When businesses think about productivity, they often do it in terms of workflow, efficiency and systems. Businesses want to make it easier for the employees to be more effective, so they focus on how they work. That makes sense. What doesn’t make sense, according to a new study, a lot of employees are held back by physical discomfort at work. Employees are held back by where they work as much as how they work. They’re literally stifled by heat and grossed out by smells, so how can they possibly be performing at their peak?
The study, conducted by Aspect, a UK commercial building maintenance firm, found that 83% of adults rate their workspace as “physically unpleasant”. And the most common complaints related to very basic elements of human comfort.
46% said their place of work was too cold and 43% said it was too hot. Lighting is an issue too. 31% said their place of work had inadequate natural light and 29% complained of poor quality interior lighting.
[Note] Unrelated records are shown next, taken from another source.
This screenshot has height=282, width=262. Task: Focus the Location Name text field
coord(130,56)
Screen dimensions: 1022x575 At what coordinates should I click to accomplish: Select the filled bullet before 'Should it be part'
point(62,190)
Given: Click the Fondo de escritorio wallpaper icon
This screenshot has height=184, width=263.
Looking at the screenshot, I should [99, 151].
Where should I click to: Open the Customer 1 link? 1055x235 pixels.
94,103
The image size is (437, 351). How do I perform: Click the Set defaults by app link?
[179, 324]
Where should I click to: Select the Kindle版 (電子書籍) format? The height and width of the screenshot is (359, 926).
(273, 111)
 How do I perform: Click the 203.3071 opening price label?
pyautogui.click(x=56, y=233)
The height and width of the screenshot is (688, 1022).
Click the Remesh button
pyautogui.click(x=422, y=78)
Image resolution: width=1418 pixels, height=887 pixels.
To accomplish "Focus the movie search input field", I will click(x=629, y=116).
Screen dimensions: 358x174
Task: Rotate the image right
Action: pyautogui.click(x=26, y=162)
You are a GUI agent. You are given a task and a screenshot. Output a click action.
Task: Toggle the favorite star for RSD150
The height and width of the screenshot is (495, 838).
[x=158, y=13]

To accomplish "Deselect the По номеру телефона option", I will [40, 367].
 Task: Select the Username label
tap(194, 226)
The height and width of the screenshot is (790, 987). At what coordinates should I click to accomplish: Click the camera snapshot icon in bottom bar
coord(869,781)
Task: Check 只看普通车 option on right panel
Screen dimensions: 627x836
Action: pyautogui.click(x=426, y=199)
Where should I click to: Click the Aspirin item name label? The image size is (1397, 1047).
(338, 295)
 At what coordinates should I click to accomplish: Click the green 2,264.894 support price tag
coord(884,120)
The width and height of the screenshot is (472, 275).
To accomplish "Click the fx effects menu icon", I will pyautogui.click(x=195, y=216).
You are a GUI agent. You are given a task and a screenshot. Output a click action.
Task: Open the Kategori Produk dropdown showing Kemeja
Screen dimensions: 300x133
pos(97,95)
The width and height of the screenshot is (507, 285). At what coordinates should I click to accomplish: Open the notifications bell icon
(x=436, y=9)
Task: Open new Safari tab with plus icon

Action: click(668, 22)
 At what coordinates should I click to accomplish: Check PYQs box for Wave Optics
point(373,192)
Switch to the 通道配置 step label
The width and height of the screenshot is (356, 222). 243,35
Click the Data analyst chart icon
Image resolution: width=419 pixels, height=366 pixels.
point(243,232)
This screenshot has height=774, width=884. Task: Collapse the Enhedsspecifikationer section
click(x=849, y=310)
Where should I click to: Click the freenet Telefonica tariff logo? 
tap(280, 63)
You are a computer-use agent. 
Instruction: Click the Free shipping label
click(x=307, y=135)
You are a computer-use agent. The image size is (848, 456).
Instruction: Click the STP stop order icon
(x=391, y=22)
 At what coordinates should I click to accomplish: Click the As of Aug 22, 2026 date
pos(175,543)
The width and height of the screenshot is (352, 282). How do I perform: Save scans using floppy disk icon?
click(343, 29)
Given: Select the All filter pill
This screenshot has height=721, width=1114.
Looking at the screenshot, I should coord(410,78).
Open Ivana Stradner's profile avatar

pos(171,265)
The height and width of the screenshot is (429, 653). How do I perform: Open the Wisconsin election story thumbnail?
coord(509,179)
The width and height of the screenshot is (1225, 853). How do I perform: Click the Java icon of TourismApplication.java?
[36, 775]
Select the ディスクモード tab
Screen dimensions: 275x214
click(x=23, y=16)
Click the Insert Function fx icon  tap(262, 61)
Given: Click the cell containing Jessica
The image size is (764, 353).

Nasty smells are also a common complaint. 26% said their place of work was generally smelly, while 22% complained of food smells and 17% complained of sewage smells.
The general condition and upkeep of buildings is also problematic when it comes to productivity barriers. 21% said their place of work was unpleasant because of shabby bathrooms, 11% complained about the water temperature, 16% took issue with the quality of the flooring and 14% bemoaned their employer’s choice of poor quality fixtures and fittings.
Professor Sir Cary Cooper CBE is a world-renowned psychologist and specialises in advising organisations on how to get the best out of their people. He believes there is a clear link between comfort and productivity.
“A physically unpleasant workplace is obviously bad for productivity and for an organisation’s external image. Issues like uncomfortable temperatures and general shabbiness can be a distraction, but it’s also a matter of respect from employers toward their people.
“Those that don’t meet basic standards of comfort are sending a signal to their people that their physical comfort and freedom from distraction are a low priority, which can be demoralising for any workforce. That’s not to say organisations need to invest in high-spec fit-outs and luxurious surroundings, but they should focus instead on meeting a basic standard of environmental comfort appropriate for their industry.
“The complaints highlighted in the study suggest a wide spectrum of failure when it comes to meeting these basic standards. Workplaces should be a comfortable temperature and well-lit where possible, free from intrusive noise, bad smells and other avoidable sources of unpleasantness.”